#### [FONTE]
------------------------------------

Foi publicado no Globo, no dia 1/3/2011 (no caderno comemorativo dos 416 anos do Rio, intitulado ‘Rio virtuoso’, que hipoteticamente mostra uma recuperação da economia que só o ilustre diário enxerga): ‘Setecentos e sessenta mil turistas devem ocupar quase todas as vagas da rede hoteleira desta cidade durante o carnaval. Quando forem embora deverão ter deixado US$ 560 milhões.’
Quem lê uma notícia dessas deve se perguntar: mas, como? Se a rede hoteleira é por volta de 25 mil quartos, numa conta rápida admite-se com muita boa vontade 60 mil pessoas hospedadas; onde ficarão as outras 700 mil? Como se chega a exatos US$ 560 milhões? Num cenário super-otimista, se poderia falar no máximo em US$ 74 milhões, somando-se os desembarques dos cruzeiros. O detalhe é que esta estimativa é da Secretaria Municipal de Turismo porque a ABIH-RJ (Associação Brasileira da Indústria Hoteleira, seção RJ), mais realista, espera que a ocupação chegue a mais de 95%.
Qualquer destino turístico de qualidade jamais apresentaria números oficiais tão questionáveis e, ainda por cima, promoveria desfiles com mais de 150 mil foliões alcoolizados em um só bloco, que vandalizam a cidade e que podem em segundos provocar uma tragédia de proporções inimagináveis. Qual é a expectativa séria de faturamento municipal para o evento que é considerado como a maior festa do mundo? Qual foi a última vez que se ouviu falar que uma empresa se mudou para o Rio em vez de que se mudou do Rio?
Só o aumento de veículos ameaça paralisar o trânsito
Para completar, outra matéria do mesmo jornal, no mesmo caderno especial, afirma que o Rio vive um ciclo virtuoso, (des)informando: ‘O Rio comemora o aniversário em meio a um processo de revitalização e renovação, de olho no futuro. Investimentos previstos há décadas estão saindo do papel, boa parte impulsionada pelo fato de a cidade ter conquistado o direito de sediar os Jogos Olímpicos de 2016.’ E aí lista as maravilhas:
a) A revitalização da área portuária num projeto de R$ 16 bilhões, que até agora não foi tornado público, não convenceu e é baseado na venda de Cepacs (certificados que permitem construir acima do gabarito oficial até 50 andares), que não são garantidos por ninguém, porque se o prefeito atual não se reeleger quem garante que o novo irá dar sequência? Daí a importância de aumentar em 9000% os gastos publicitários em relação a 2009.

------------------------------------

#### [BLOCO DE DADOS]
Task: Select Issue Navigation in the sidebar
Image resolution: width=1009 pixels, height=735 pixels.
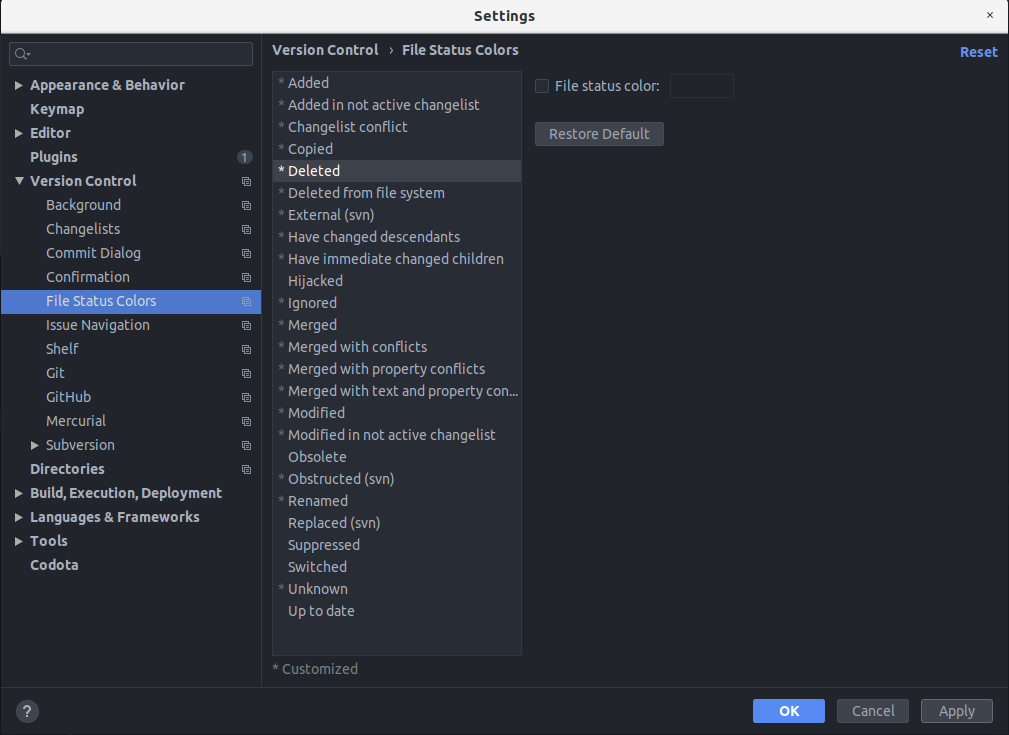Action: (x=97, y=325)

------------------------------------

#### [TAREFAS]
1 > Copie do artigo sobre o Rio o trecho que começa com as palavras que contêm "Qualquer destino turístico" e termina com "mudou do Rio?".
2 > Responda com base no artigo sobre o Rio:
(a) Quantos turistas, segundo o Globo, deveriam ocupar a rede hoteleira da cidade durante o carnaval?
(b) Aproximadamente quantos quartos tem a rede hoteleira do Rio?
(c) Qual é o valor do projeto de revitalização da área portuária?
3 > Dê continuidade ao artigo sobre o Rio a partir do ponto em que ele termina.

#### [RESULTADOS FINAIS]
1 >
Qualquer destino turístico de qualidade jamais apresentaria números oficiais tão questionáveis e, ainda por cima, promoveria desfiles com mais de 150 mil foliões alcoolizados em um só bloco, que vandalizam a cidade e que podem em segundos provocar uma tragédia de proporções inimagináveis. Qual é a expectativa séria de faturamento municipal para o evento que é considerado como a maior festa do mundo? Qual foi a última vez que se ouviu falar que uma empresa se mudou para o Rio em vez de que se mudou do Rio?

2 >
(a) Setecentos e sessenta mil turistas.
(b) Cerca de 25 mil quartos.
(c) R$ 16 bilhões.

3 >
b) O Rock in Rio? Qual é a relação deste evento com a renovação e a revitalização da cidade?
c) Uma linha de metrô Barra-Zona sul (não chega nem ao aeroporto; e os subúrbios?)
d) Dois corredores de ônibus de ônibus que os especialistas condenam em uníssono porque ao serem inaugurados já serão obsoletos, como já ocorre no Paraná, de onde veio a ideia. Com o detalhe de que os BRS (Bus Rapid Service) anunciados em Copacabana em nada se parecem com o serviço original.
Convenhamos ser pouco para uma cidade que vive um processo de decadência que já dura 50 anos. A cidade não está sendo preparada, nem planejada para um crescimento econômico que poderia advir do processo de revitalização econômica apregoado. Se houver qualquer melhora econômica, só o fluxo do aeroporto já inviabiliza o corredor de ônibus que o liga ao centro. Se o turismo se desenvolver face ao potencial do Rio, o próprio aeroporto, ao ficar pronto, já estará obsoleto. Só o aumento anual de veículos, (mais de 40 mil são emplacados anualmente, fora os que são de fora e se agregam) ameaça paralisar o trânsito.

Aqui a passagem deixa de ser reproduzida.